The USADA cagily uses words like "cagily" to impute the character of Lance Armstrong. It's emotional and unnecessary. The sentence would be impactful without the adverb. It also would show the USADA as holding itself to a higher standard. Name-calling and ad hominem attacks are so...puerile in this context.


Frankie Andreu was likely one of the first cyclists that Lance Armstrong attempted to introduce to the notorious Dr. Ferrari, and Andreu is the only rider of which USADA is aware that rebuffed Armstrong’s invitation for the rider to begin working with Ferrari.
(Reasoned Decision, p.94)

"The notorious Dr. Ferrari" sounds like an H.G Wells novella or a bad movie from the 1930s. It has no place in this Reasoned Decision. Again, the USADA diminishes its work with petty character attacks.

Carmichael

Chris Carmichael has said that he introduced Armstrong to Ferrari in 1995. Armstrong’s adviser taints Tour efforts, USA Today, by Sal Ruibal, July 13, 2004, provided in Appendix W.
(Reasoned Decision, footnote 485, page 97)

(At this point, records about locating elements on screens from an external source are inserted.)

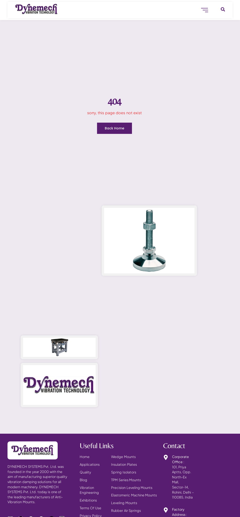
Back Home (114, 128)
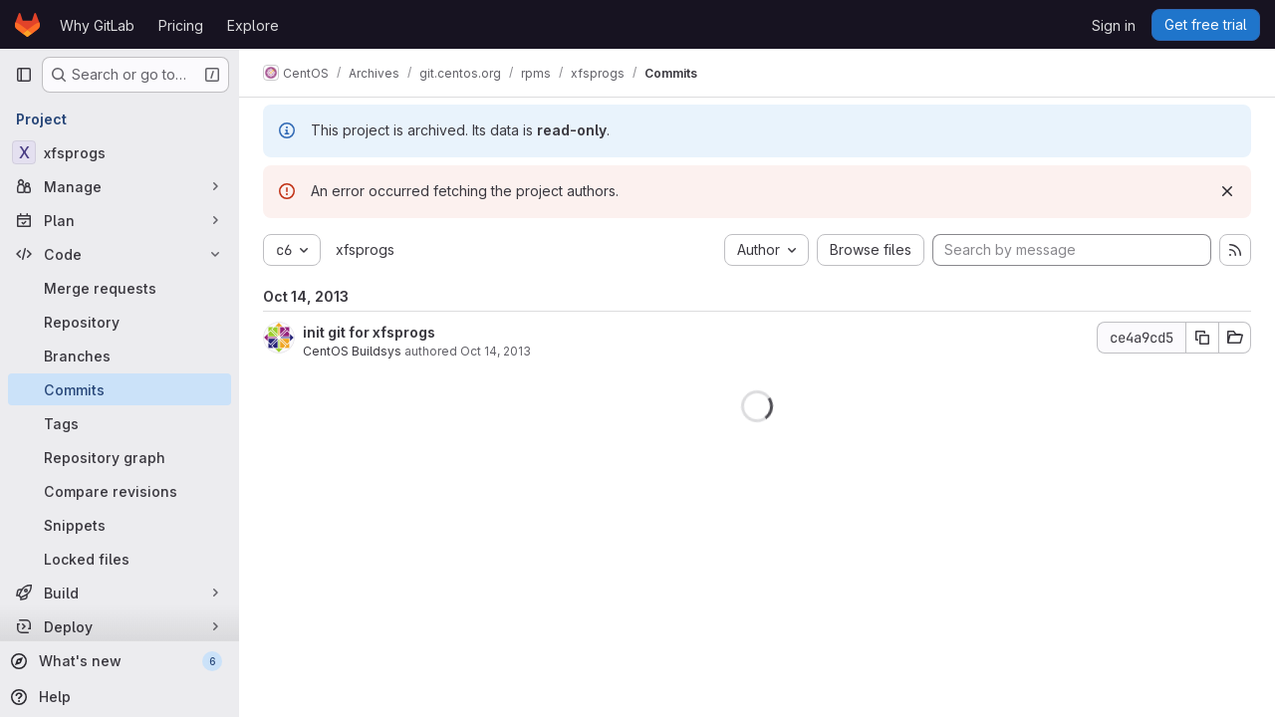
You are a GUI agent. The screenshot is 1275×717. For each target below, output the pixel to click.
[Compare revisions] (119, 491)
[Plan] (119, 220)
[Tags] (119, 423)
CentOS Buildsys (352, 351)
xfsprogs (365, 249)
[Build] (119, 592)
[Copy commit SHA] (1202, 338)
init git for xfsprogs (369, 332)
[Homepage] (27, 25)
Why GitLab (97, 25)
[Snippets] (119, 525)
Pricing (180, 25)
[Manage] (119, 186)
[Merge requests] (119, 288)
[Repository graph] (119, 457)
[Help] (117, 697)
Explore (253, 25)
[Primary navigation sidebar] (24, 75)
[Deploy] (119, 626)
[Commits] (119, 389)
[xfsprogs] (119, 152)
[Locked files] (119, 559)
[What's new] (117, 661)
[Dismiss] (1227, 191)
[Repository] (119, 322)
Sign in (1114, 25)
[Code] (119, 254)
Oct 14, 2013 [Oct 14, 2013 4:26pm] (495, 351)
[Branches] (119, 355)
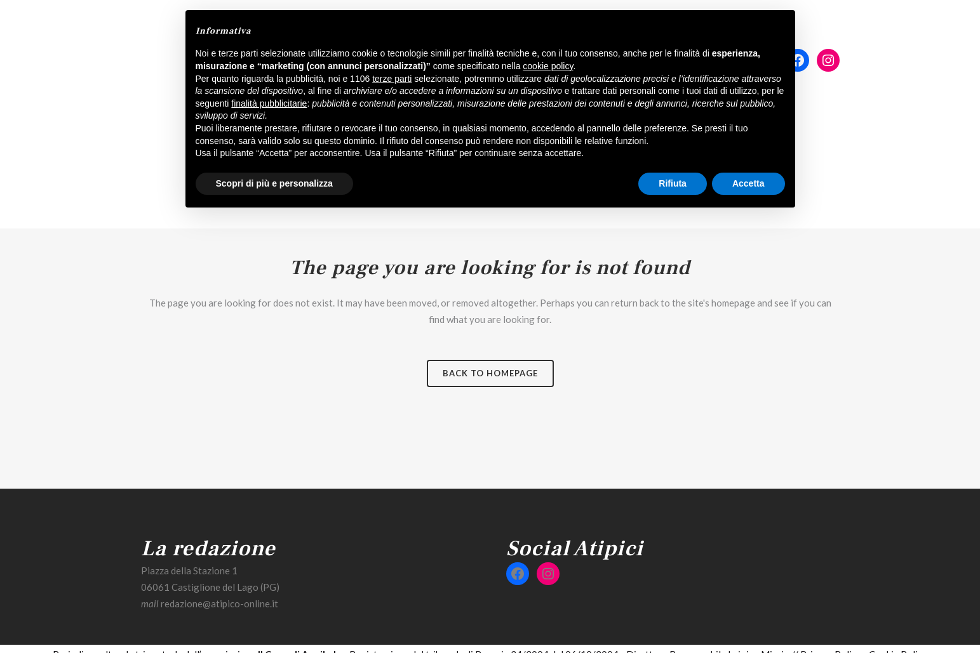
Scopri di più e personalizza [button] (274, 183)
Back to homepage (490, 373)
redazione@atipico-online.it (219, 603)
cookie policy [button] (548, 66)
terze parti (392, 79)
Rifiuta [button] (673, 183)
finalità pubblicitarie (269, 103)
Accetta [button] (748, 183)
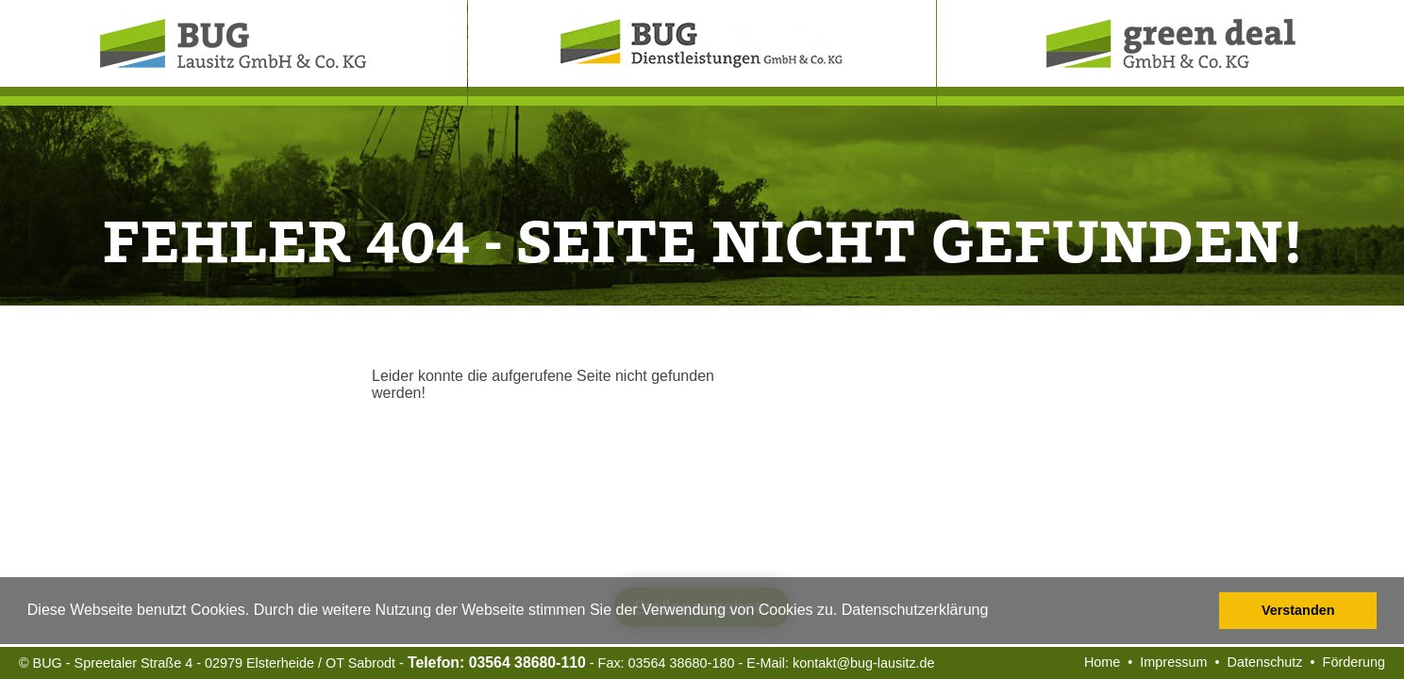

There is no follow-up about Carmichael in this Reasoned Decision. I am gobsmacked. Why not?
According to Stapleton, Ferrari was “in this group of people” including Johan Bruyneel and Chris Carmichael “that helped Lance.” According to Carmichael, “[t]here [were] only four people who really know what’s going on with Lance’s body: me, Michele, Johan and Freddy [Viaene, Armstrong’s massage therapist].”
(Reasoned Decision, page 99)

Money trail asserted, but no proof?

George Hincapie, Christian Vande Velde, Levi Leipheimer and Floyd Landis and Tyler Hamilton in 2001 all paid Dr. Ferrari for his services, although these payments were not recorded in the records of Health & Performance, SA obtained by USADA.
(Reasoned Decision, page 100)

Where is the proof of this? There may be hard evidence of money transfers, but they are not presented. USADA stretches too far with this assertion.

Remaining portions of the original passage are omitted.